The Net
73
The Tao is always at ease.
It overcomes without competing,
answers without speaking a word,
arrives without being summoned,
accomplishes without a plan.
Its net
covers the whole universe.
And though its meshes are wide,
it doesn’t let a thing slip through.
Tao Te Ching by Lao Tsu, trans. by Stephen Mitchell
This verse, a few lines provides a description of the “way-of-heaven” tian’s way. The thought that the entire cosmos functions according to the model that is expressed here is sublime. There is the phrase, “to play the long game.” Without doubt the way-of-heaven is calibrated in a manner to play the long game. There is a proportion, a poise flexible to encompass opposites, a timely arrival of result, without extensive, energy-ravenous calculation. The way-of-heaven gets the job done without AI!

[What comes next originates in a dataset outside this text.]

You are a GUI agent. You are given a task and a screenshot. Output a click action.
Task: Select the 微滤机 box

I think a lot about our predicament as a society. Also about our world, the home of my children and grandchildren, – in the maw of global warming, and the massive population disruption that has just begun everywhere. My initial reaction is some sort of direct response. Were I to be in a position to achieve it, my imagined first response would simply be additive to the violence already loosed upon all of us.
Commenting upon their philosophical translation of verse 73, Roger T. Ames and David L. Hall wrote this:
On tian’s model, real strength entails flexibility, real wisdom entails uncertainty, and real endurance entails patience. So, too, real courage is most effective only when it is tempered by prudence.
2 thoughts on “The Net”
I agree that I often have delusions regarding the possibility that violence can have a beneficial impact on the creatures we see destroying our planet. That somehow by cutting off the head of the snake we can find solutions. This is an emotional response that lingers regardless of my pragmatic knowledge that a violent approach will only foment more violence.
I know that I return over and over to the term,”Mindfulness “ which is just another way of expressing what is discussed in the Tao on a daily basis in your blog. The frustration for me is that the Tao is ancient wisdom. It has been around for millennia and yet we continue to ignore the value of those words, instead continuing along a path paved with greed and a hunger for power.
When does it end?
Reminds me of the ancient but contemporary story of Cain and Abel. Related by blood and yet,…
Violence is part of the weft and warp of existence, and as you reference in your comments ought to be the very last resort when it comes to human to human relationships. A bully is a person enveloped by insatiable hunger for power. A countervailing force is the only fraught remedy. Perhaps analogous to igniting a backfire in order to stem a far more dangerous outbreak of conflagration.